Mark shook his head.
“Has your wife taken any medication today?”
“I don’t think so, but I’m not sure.”
“Has she had anything to drink today?”
Again, Mark shook his head, “I don’t know. I was at work all day.”
Mark paced the hospital room. Twenty-three days on a breathing tube and no solid food had decimated Angie’s body. The doctor walked in and looked at Mark. “What would you like to do, sir? As we discussed earlier, your wife has no brain function, and there is no chance of recovery.”
Mark looked down at a wadded up piece of paper he was holding in his hand. He turned his attention to the doctor. “I don’t believe a thing you’re telling me. You’re just trying to guilt me into keeping her here so you can collect thousands of dollars a day. Well, doc, I’m not falling for it. I write a blog that exposes western medicine and how you have us fooled into taking drugs and spending money. You have my permission to take her off life-support. She’ll be just fine.”
“Sir, once we remove the apparatus it won't be long before your wife's heart fails.”
“You really expect me to believe that, don’t you? How many people have you hoodwinked over the years? Just give me the paperwork so we can both get out of here.”
“Wait here with her,” the doctor said, “I’ll be right back.”
Mark signed the paperwork and waited as a nurse disconnected the breathing tube and the intravenous feeding line. Fifteen minutes later, Angie passed. “She’s not breathing,” Mark yelled, “Someone, please help me. She isn’t breathing.”
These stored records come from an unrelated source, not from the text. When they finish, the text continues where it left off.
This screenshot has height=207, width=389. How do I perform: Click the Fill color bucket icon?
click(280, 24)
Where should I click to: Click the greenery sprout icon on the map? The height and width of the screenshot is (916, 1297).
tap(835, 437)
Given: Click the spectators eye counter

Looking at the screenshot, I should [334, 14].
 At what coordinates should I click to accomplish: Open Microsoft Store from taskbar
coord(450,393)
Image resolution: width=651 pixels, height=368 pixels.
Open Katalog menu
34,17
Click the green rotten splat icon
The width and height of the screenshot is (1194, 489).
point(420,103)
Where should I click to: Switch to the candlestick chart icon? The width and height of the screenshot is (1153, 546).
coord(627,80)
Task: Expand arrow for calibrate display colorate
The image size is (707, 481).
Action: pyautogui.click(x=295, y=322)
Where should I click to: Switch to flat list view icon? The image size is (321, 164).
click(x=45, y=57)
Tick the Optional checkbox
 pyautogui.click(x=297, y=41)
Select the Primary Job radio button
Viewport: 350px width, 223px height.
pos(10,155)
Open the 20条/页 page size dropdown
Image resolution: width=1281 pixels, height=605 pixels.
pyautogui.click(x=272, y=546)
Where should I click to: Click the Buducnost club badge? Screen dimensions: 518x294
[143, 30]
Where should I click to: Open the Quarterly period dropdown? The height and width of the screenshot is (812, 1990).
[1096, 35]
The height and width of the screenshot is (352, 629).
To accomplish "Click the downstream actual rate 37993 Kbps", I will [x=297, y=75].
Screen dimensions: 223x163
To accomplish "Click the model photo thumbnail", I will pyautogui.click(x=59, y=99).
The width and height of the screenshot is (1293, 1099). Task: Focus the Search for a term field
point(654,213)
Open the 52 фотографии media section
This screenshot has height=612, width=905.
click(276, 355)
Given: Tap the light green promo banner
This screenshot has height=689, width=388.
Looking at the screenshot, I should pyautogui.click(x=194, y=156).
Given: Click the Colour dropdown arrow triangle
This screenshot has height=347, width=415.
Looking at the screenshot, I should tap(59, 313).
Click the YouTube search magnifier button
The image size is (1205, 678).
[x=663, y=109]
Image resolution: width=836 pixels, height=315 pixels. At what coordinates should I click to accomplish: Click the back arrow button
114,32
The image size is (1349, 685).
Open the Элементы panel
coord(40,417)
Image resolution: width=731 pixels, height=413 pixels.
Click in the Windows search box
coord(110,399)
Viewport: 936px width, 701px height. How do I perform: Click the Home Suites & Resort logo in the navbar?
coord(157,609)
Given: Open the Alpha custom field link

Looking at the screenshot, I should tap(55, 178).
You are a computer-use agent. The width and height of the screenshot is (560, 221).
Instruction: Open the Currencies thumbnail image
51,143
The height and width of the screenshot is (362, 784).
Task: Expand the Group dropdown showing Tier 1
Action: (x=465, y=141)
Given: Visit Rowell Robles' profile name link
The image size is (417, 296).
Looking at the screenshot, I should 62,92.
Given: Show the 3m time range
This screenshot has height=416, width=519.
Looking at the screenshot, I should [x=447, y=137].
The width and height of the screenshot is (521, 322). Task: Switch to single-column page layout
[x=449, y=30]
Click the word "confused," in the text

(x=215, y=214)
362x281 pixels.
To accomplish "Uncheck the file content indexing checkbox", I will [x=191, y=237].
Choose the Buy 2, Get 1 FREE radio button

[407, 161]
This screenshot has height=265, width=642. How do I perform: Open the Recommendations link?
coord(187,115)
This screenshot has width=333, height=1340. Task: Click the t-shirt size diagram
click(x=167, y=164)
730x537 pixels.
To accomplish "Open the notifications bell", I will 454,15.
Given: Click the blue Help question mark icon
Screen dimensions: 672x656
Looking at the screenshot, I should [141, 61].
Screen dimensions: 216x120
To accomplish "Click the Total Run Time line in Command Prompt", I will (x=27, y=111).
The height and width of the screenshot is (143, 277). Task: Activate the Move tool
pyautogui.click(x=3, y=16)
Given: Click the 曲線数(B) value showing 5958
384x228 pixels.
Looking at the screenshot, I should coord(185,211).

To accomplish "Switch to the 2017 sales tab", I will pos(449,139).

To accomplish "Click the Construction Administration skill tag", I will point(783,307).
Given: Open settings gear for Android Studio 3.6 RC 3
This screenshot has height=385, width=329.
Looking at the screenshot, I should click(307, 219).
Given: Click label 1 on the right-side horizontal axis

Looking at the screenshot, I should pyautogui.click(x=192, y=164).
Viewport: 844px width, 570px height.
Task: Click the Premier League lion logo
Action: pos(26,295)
The doctor came running in. “Mr. Felder, I told you this would happen. You did the right thing. She’s at peace now. Stay with her and say your goodbyes.” Mark sank into a chair and watched as the doctor walked away.
Mark unfolded the wad of paper in his hand and straightened it on his thigh. It was his list of New Year’s Resolutions. He read them in silence
Write a blog exposing government coverups.
Convince Angie not to get immunized.
He sobbed as he looked at his wife’s lifeless body. It was the first time he had ever kept his New Year’s resolutions.